# SOURCE EXTRACT:
---
I’ve been proud to be able to call myself a Vanguard Professional since 2014, which means I’m an ambassador for Vanguard. In case you’re not familiar with the brand, Vanguard are an awesome company which manufacture a variety of useful photography accessories (amongst other things), including a range of tripods (essential for photography, read why here) and photography bags.
Vanguard also make optics, including hunting scopes and binoculars. My parents were so impressed by a pair of binoculars they tried out recently that they’ve invested in a pair for birdwatching, and we picked up a scope as well.
In 2015, I was delighted to help launch Vanguard’s VEO range of tripods and bags, which at the time was something new for them – a range aimed specifically at the travelling photographer or backpacker who wants to keep their gear light and portable, whilst still offering great stability and value for money.
I reviewed the original VEO range, including the Vanguard VEO 235AB aluminium tripod and the VEO 265CB carbon fibre tripod in 2015, and found they were well-suited to my travel needs – lightweight, stable, and great value for money. A triple win, and you should definitely take a look at that post.
Since then, I’ve travelled the world with my Vanguard VEO 265CB, racking up tens of countries and thousands of photos, and they’ve not failed me yet.
In 2017, Vanguard updated their product range, and amongst other things, launched the VEO 2 range. This was a refinement of the original tripods and bags, taking on board customer feedback, and looking to set the standard for travel photography accessories, and especially tripods, going forward.
At the time, Vanguard sent me the top of the range carbon fibre model, the Vanguard VEO 2 265CB. Between 2017 and 2020, it’s been my go-to travel tripod, coming with us on adventures across the world, including hiking trips in the USA, road trips in Iceland, northern lights chasing in Finland, and landscape photography in Scotland.
I originally wrote this post with my initial thoughts on the VEO 2 265CB, but as I’ve now been using this tripod for a number of years, I’ve updated this post to form more of a a longer term review. This way you can see how the tripod has stood the test of time.
First though, let’s talk a bit about my photography gear to give you some context for what I’m using my tripods for.
What Photography Gear I Use
As full time bloggers and travel photographers, we have a fair amount of camera gear, which ranges in size from the super lightweight Sony RX 100 V, through to a relatively lightweight mirrorless Panasonic Lumix through to the much larger full frame Canon EOS 6D, which we pair with a wide angle 16-35mm f/4 lens as well as a 70-200mm f/2.8.
That last lens is a beast when it comes to weight. The VEO tripod can definitely handle it, although as with most tripods, it is more stable when the centre column is not extended.
For the most part though, we use the tripod for our Canon DSLR with the 16-35mm lens, and our Panasonic mirrorless system, both of which fit perfectly on this tripod.
We primarily shoot in cities and rural landscapes, and also use the tripod to get photos of the two of us together, which yields far more reliable results than asking random strangers for help!
We have a post on rest of our travel photography gear and accessories if you’re interested, and if you’re in the market for a new camera, check out my guide to picking the best travel camera here, which covers compact cameras to professional-level DSLRs.
---
# GIVEN RECORDS:

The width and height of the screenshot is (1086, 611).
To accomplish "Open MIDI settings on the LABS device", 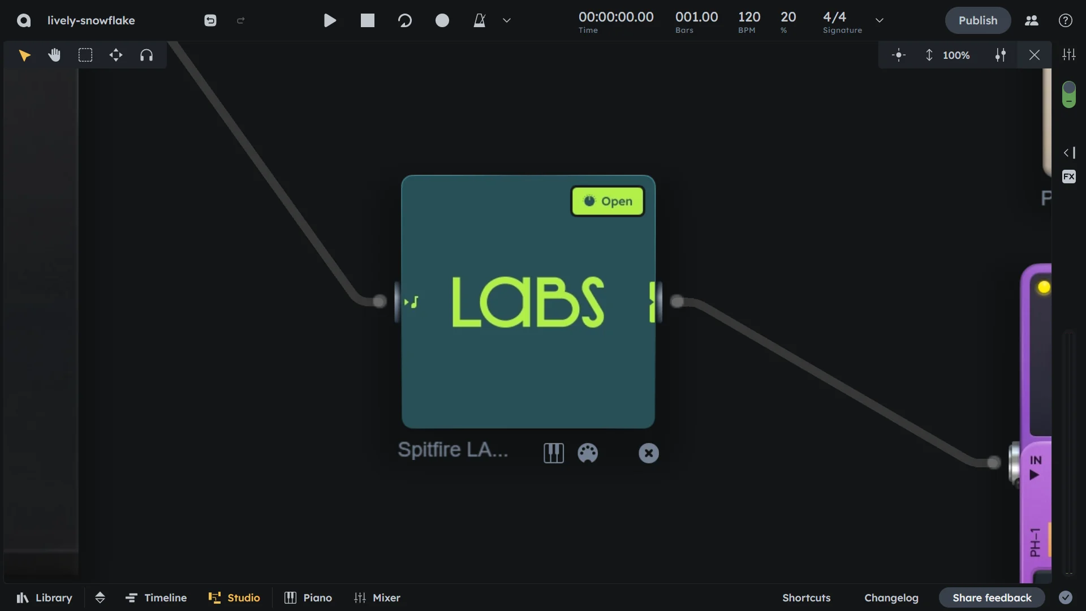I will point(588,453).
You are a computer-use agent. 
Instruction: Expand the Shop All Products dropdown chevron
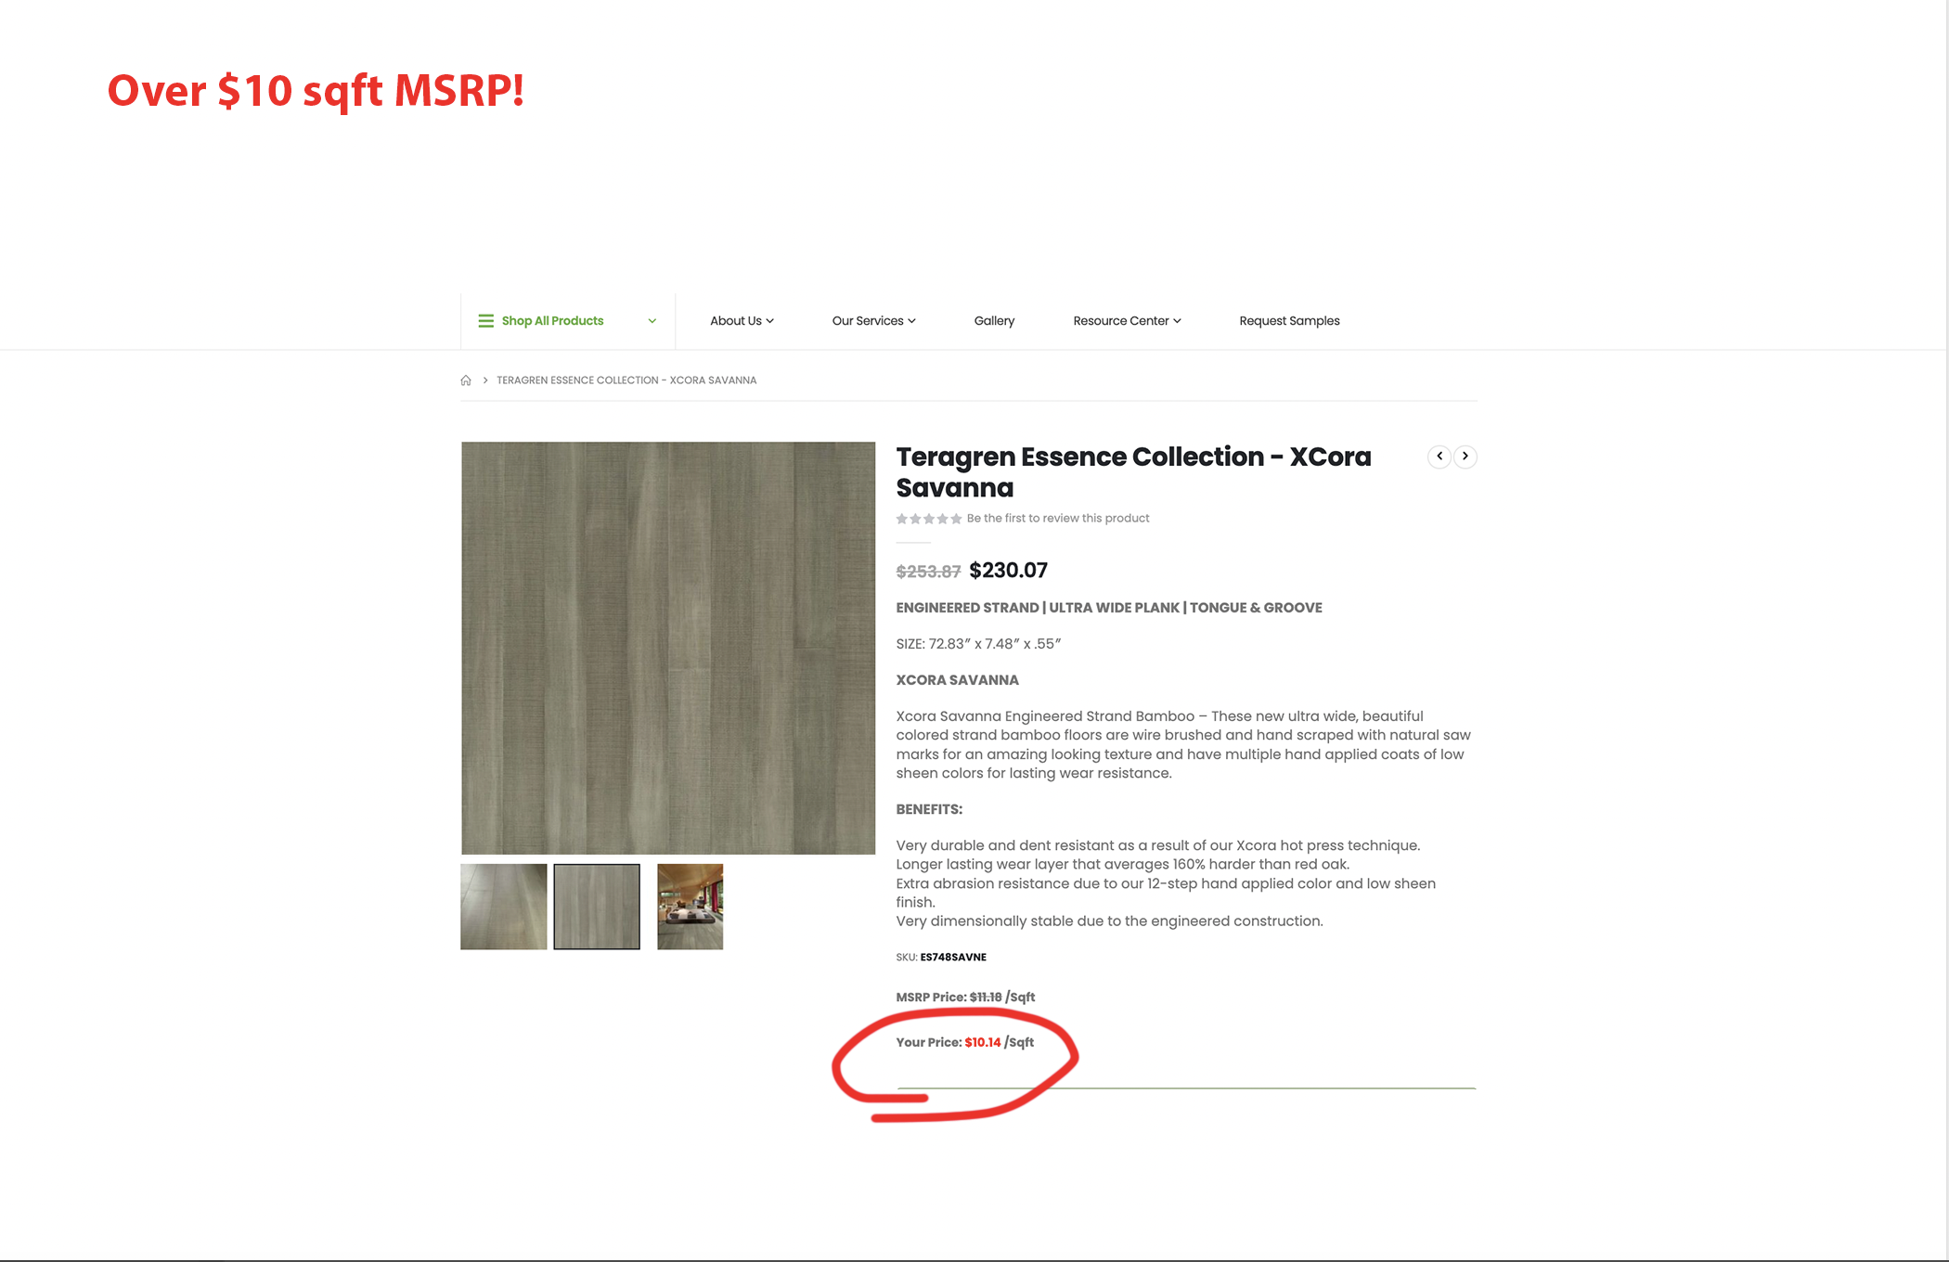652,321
---
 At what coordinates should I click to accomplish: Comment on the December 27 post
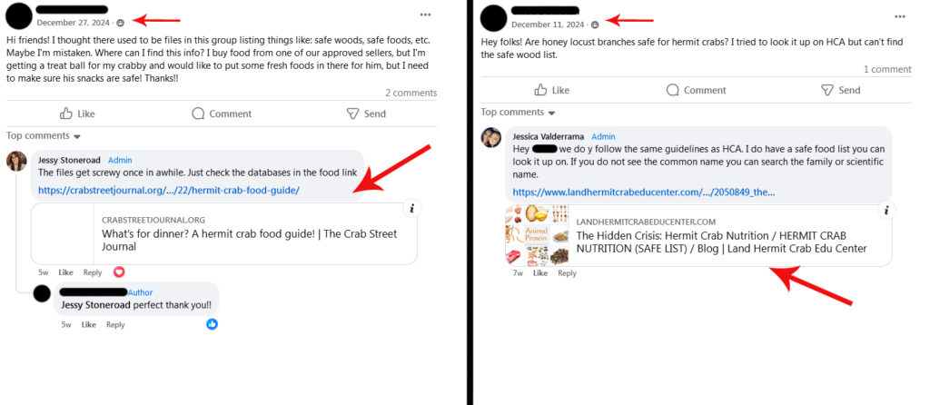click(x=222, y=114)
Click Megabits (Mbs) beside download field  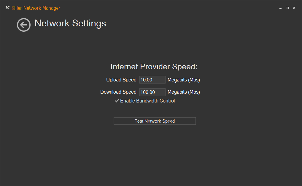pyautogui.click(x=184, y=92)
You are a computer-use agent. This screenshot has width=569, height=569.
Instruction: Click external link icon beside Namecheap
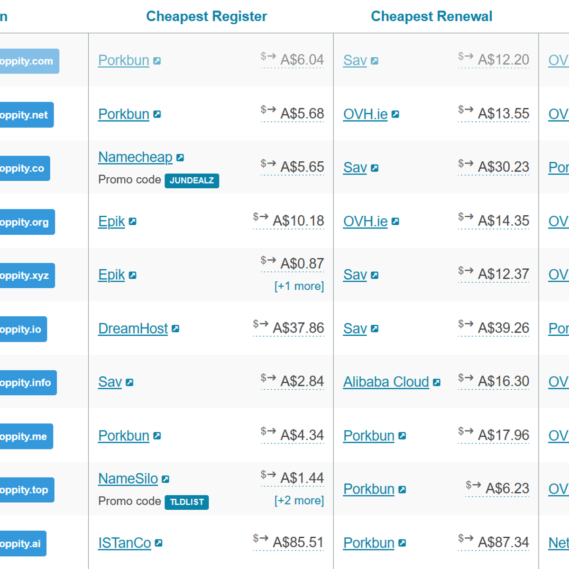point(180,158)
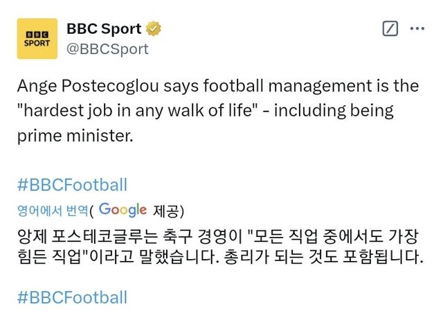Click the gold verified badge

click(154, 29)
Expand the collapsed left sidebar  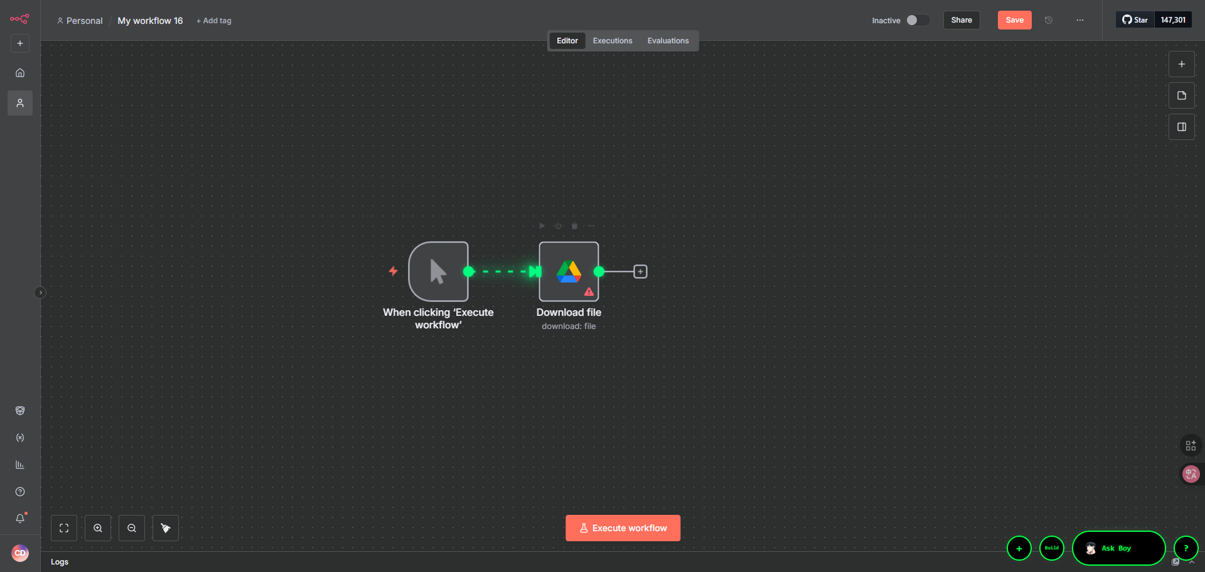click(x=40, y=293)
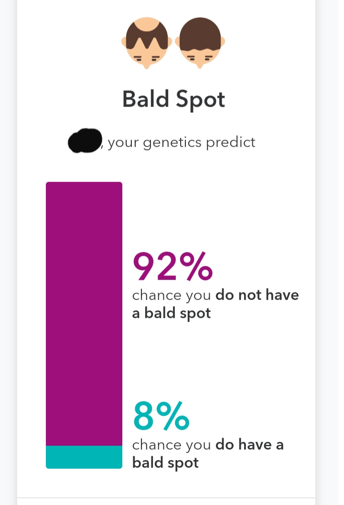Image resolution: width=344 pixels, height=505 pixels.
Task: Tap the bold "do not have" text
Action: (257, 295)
---
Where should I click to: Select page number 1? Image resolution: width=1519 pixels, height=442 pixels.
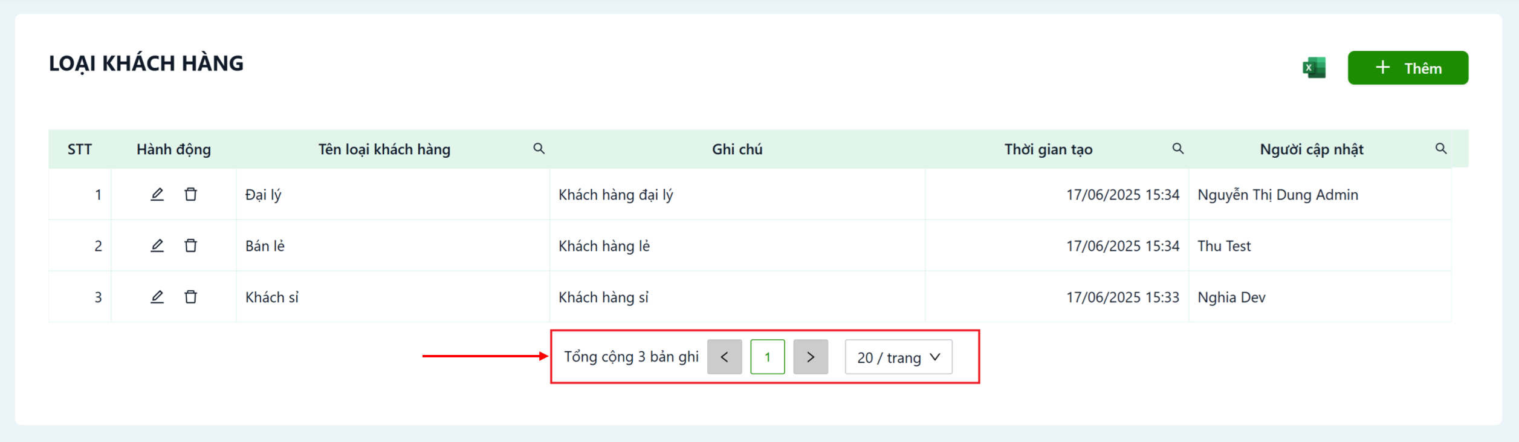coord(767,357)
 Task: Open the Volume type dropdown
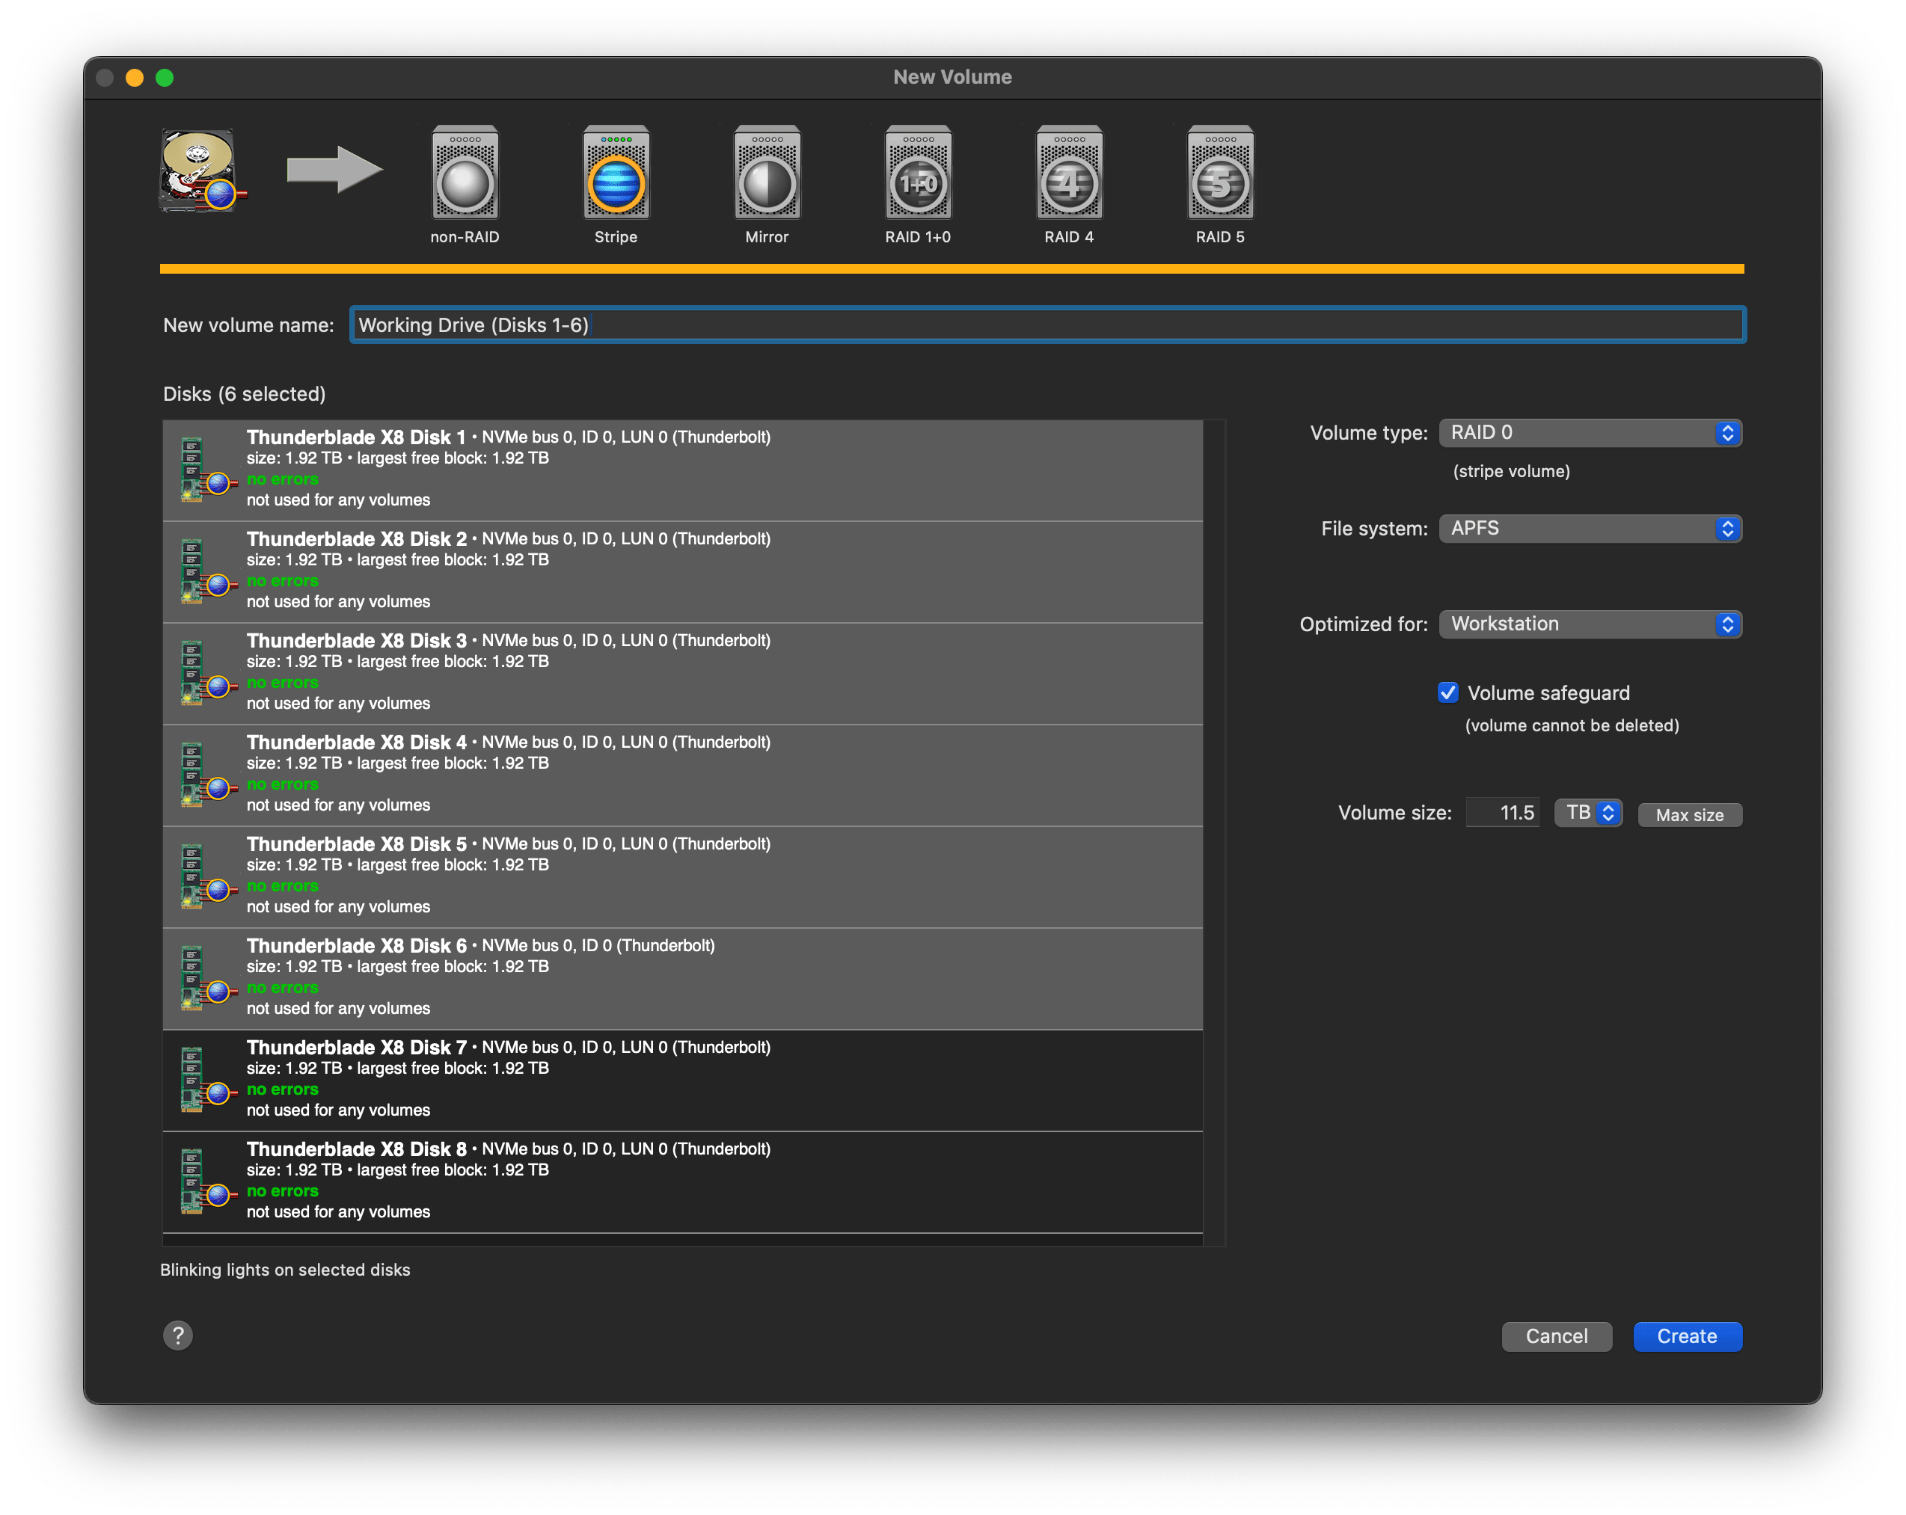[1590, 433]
---
# GIVEN EXERCISE A:
From the tripod review, extract the passage starting with "Vanguard also make" and going on through "at that post.".
# GIVEN EXERCISE B:
Extend the tripod review, picking up right after its final sentence.
The lines above have no connection to the tripod review.

# TASK RESULT A:
Vanguard also make optics, including hunting scopes and binoculars. My parents were so impressed by a pair of binoculars they tried out recently that they’ve invested in a pair for birdwatching, and we picked up a scope as well.
In 2015, I was delighted to help launch Vanguard’s VEO range of tripods and bags, which at the time was something new for them – a range aimed specifically at the travelling photographer or backpacker who wants to keep their gear light and portable, whilst still offering great stability and value for money.
I reviewed the original VEO range, including the Vanguard VEO 235AB aluminium tripod and the VEO 265CB carbon fibre tripod in 2015, and found they were well-suited to my travel needs – lightweight, stable, and great value for money. A triple win, and you should definitely take a look at that post.

# TASK RESULT B:
What’s New With the Vanguard VEO 2 Range
At launch, there were eight tripods in the Vanguard VEO 2 range, and the major change between the original VEO and the VEO 2 was that the tripods switched from a flip lock system to a twist lock system, based on customer feedback.
This means that instead of releasing a flip out catch to extend the legs, you twist to release the legs and then twist to tighten them.
Which system you prefer is entirely down to you – some prefer one way, others prefer another way. Personally, I find both systems work well, but I do like the lack of catches on the new VEO 2 range as it means that they don’t catch on my bag, and can slip in and out of the side tripod holder on my Alta Sky 49 backpack more easily. So that’s a plus in my book.
Another important change is that Vanguard switched to a more advanced type of carbon fibre for the VEO 2 tripods. So whilst the tripods have the same load weight as their predecessor (17.6lbs in the case of the VEO 2 265CB), the tripod is actually lighter. The carbon fibre VEO 2 265CB weighs under 3lbs, coming in at 2.98lbs, compared to the 3.3lbs of the VEO 265CB.
A third of a pound might not sound like much, but when you’re carrying something around on your back all day, every little bit adds up!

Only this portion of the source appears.